--- start SELECTED TEXT ---
I do indeed index the web myself. Not the entire web, just a subset of it. The crawler quickly loses interest in javascript:y websites and only indexes at depth those websites that are simple. It also focuses on websites in English, Swedish and Latin and tries to identify and ignore the rest (best-effort).
You'd be surprised how much you can do with modern hardware if you are scrappy. The current index is about 17.7 million URLs. I've gone as far as 50 million and could probably double that if I really wanted to. The difficulty isn't having a small enough index, but rather having a relevant enough index, weeding out the link farms and stuff that just take space.
I only index N-grams of up to 4 words, carefully chosen to be useful. The search engine, right now, is backed by a 317 Gb reverse index and a 5.2 Gb dictionary.
I have only one recommendation that might make the search a bit more relevant, e.g when searching for 'linux locking' or 'kernel locking' kind of things.
Try to upsort things that match near the top of the content, like the top of the man page vs middle vs bottom.
One easy way to do it without having to store the positions, is to index the ngrams with max(sqrt,8) of their line number, this will cover first 64 lines, you can also use log() or just decide ad hock, top, middle, bottom of the document, so you can use only 3 values.
then just make the query "kernel locking" to "dismax(kernel_1 OR kernel_2 OR kernel_3...) AND dismax(locking_1 OR locking_2 ...) with some tiebreaker of 0.1 or so, you can also say "i want to upsort things on the same line, or few lines apart" by modifying the query a bit.
It works really well and costs very little in terms of space, i tried it at https://github.com/jackdoe/zr while searching all of stackoverfow/man pages and etc and was pretty surprised by the result.
This approach is a bit cheaper than storing the positions because positions are (lets say) 4 bytes per term per doc, while this approach has fixed uppre bound cost of 8*4 per document (assuming 4 byte document ids) plus some amortized cost for the terms
Cool, I've been thinking on this topic a bit lately. Crawling is indeed not that hard of a problem. Google could do it 23 years ago. The web is a bit bigger now of course but it's not that bad. Those numbers are well within the range of a very modest search cluster (pick your favorite technology; it shouldn't be challenging for any of them). 10x or 1000x would not matter a lot for this. Although it would raise your cost a little.
--- end SELECTED TEXT ---
--- start DATA LINES ---
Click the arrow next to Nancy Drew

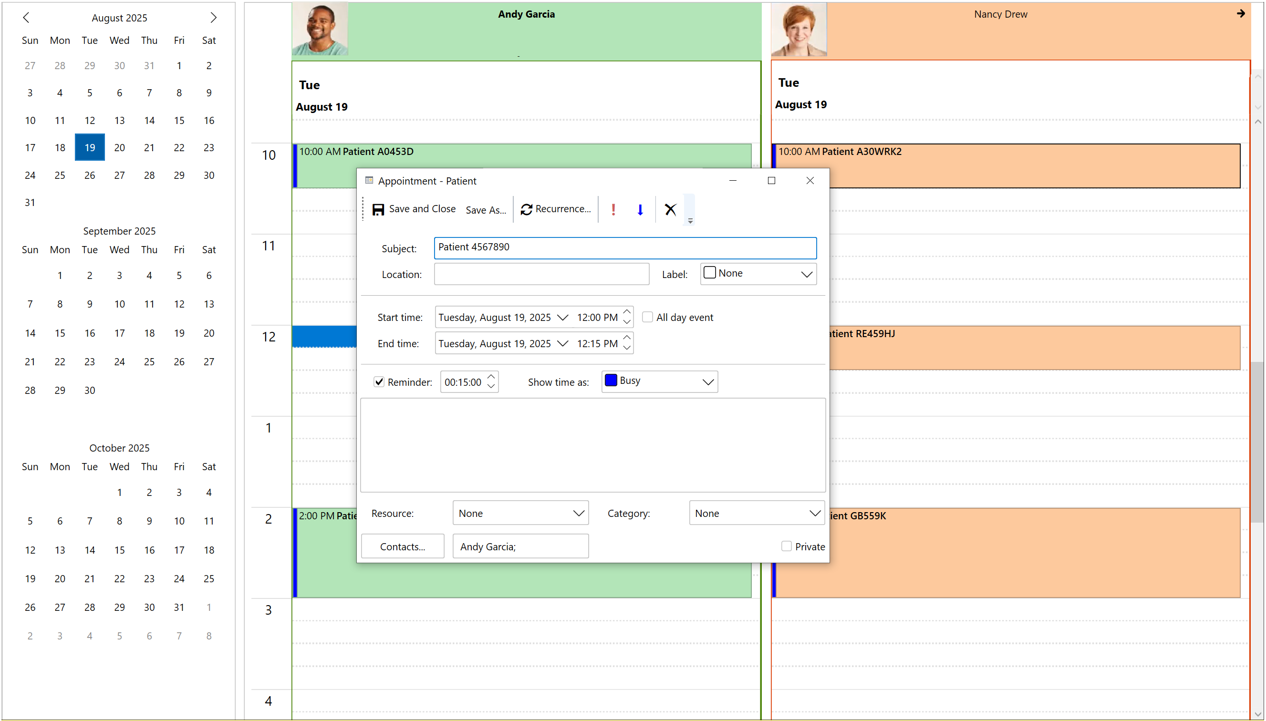coord(1241,14)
--- end DATA LINES ---
#### TASK PROMPT
Write the next part of the forum thread about indexing a subset of the web for a search engine, starting after its last sentence. The listing is not needed here.

#### WRITTEN REPLY
The hard problem is indeed separating the good stuff from the bad stuff; or rather labeling the stuff such that you can tell the difference at query time. Page rank was nice back in the day; until people figured out how to game things. And now we have bot farms filling the web with nonsense to drive political agendas, create memes, or to drown out criticism. Page rank is still a useful ranking signal; just not by it self.
The one thing no search engine has yet figured out is reputability of sources. Content isn't anonymous mostly. It's produced and consumed by people. And those people have reputations. Bot content is bad because it comes from sources without a credible reputation. Reputations are built over time and people value having them. What if we could value people's appreciation relative to their reputability? That could filter out a lot of nonsense. A simple like button + a flag button combined with verified domain ownership (ssl certificates) could do the trick. You like a lot of content that other people disliked, your reputation goes down the drain. If you produce a lot of content that people like, your reputation goes up. If a lot of reputable people flag your content, your reputation tanks.
The hard part is keeping the system fair and balanced. And reputability is of course a subjective notion and there is a danger of creating recommendation bubbles, politicizing certain topics, or even creating alternative reality type bubbles. It's basically what's happening. But it's mostly powered by search engines and social media that actually completely ignore reputability.
> The hard part is keeping the system fair and balanced.
It is, which is why I think the author should stay away from anything requiring users to vote on things.
The problem with deriving reputability from votes over time is in distinguishing legitimate votes from malicious votes. Voting is something that doesn't just get gamed, it gets gamed as a service. You'll have companies selling votes, and handling all the busywork necessary to game the bad vote detector.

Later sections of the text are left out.